#### Your task
Will you write out, word for word, every line from the one with "Choose the Data Write access mode" to the final line of the data below, with the pictures left out?

#### Supplied records
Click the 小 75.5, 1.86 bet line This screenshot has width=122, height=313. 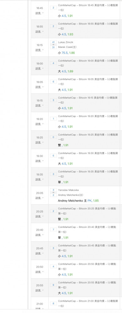coord(66,53)
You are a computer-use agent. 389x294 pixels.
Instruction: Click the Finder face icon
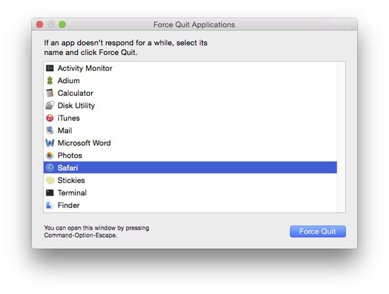point(50,205)
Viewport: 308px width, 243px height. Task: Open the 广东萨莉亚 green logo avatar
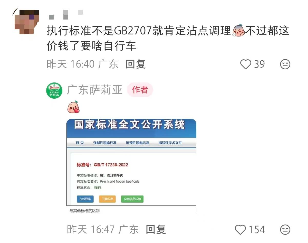(x=54, y=90)
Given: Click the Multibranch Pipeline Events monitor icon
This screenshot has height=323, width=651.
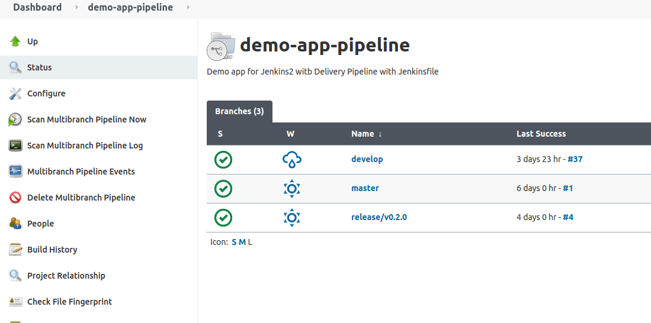Looking at the screenshot, I should pyautogui.click(x=15, y=172).
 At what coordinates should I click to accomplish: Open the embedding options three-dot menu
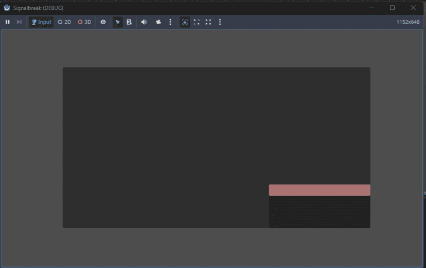pos(220,22)
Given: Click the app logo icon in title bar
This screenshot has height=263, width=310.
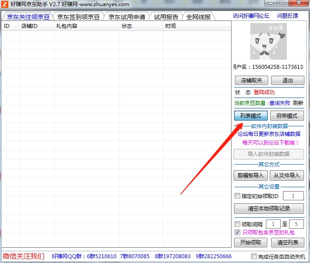Looking at the screenshot, I should (5, 4).
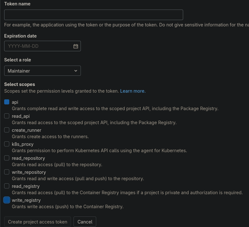
Task: Click the Token name input field
Action: pyautogui.click(x=93, y=15)
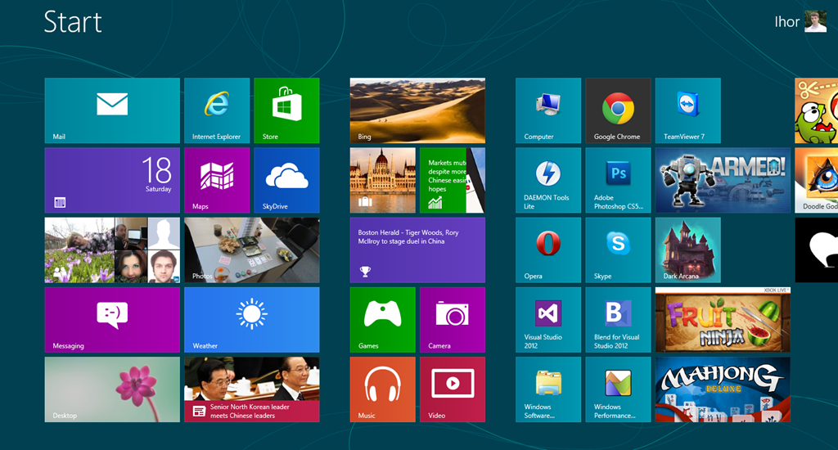Launch Google Chrome tile
The image size is (838, 450).
coord(619,110)

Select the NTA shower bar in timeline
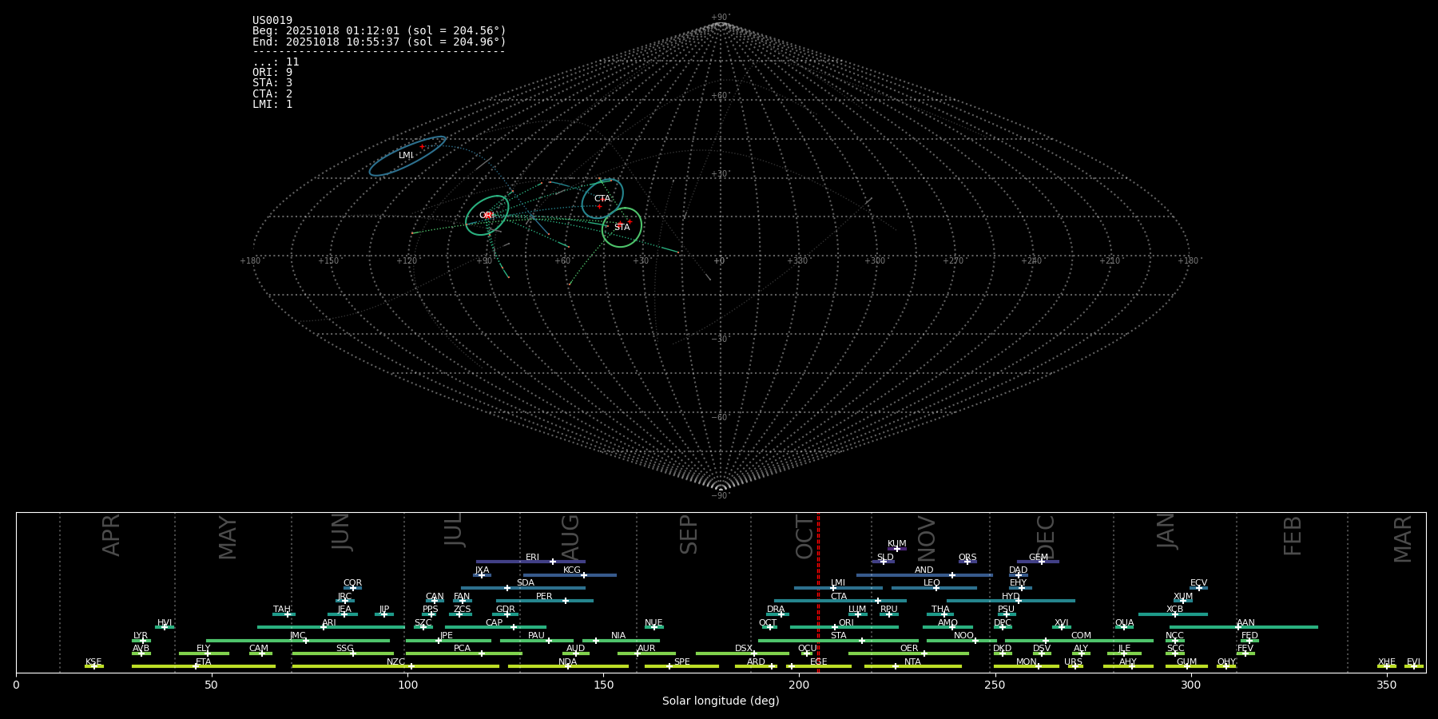point(912,666)
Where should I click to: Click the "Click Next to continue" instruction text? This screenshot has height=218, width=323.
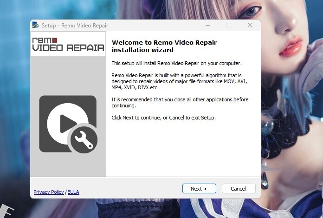click(x=163, y=118)
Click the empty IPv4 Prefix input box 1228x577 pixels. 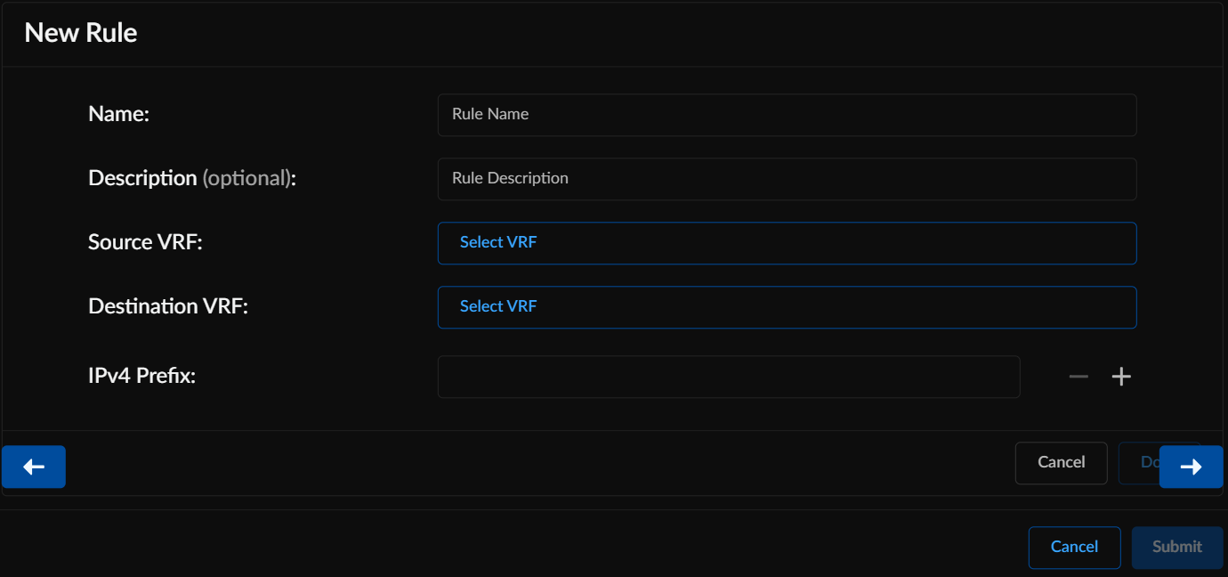tap(729, 376)
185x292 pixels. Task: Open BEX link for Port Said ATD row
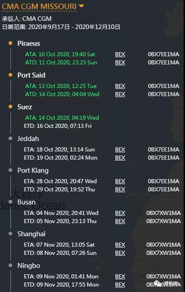pos(120,94)
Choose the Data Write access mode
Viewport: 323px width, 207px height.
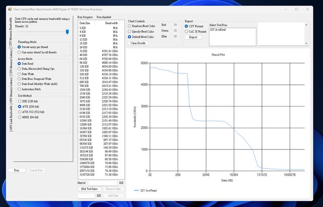[19, 74]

#### Solution to this problem
Choose the Data Write access mode
Viewport: 323px width, 207px height.
[19, 74]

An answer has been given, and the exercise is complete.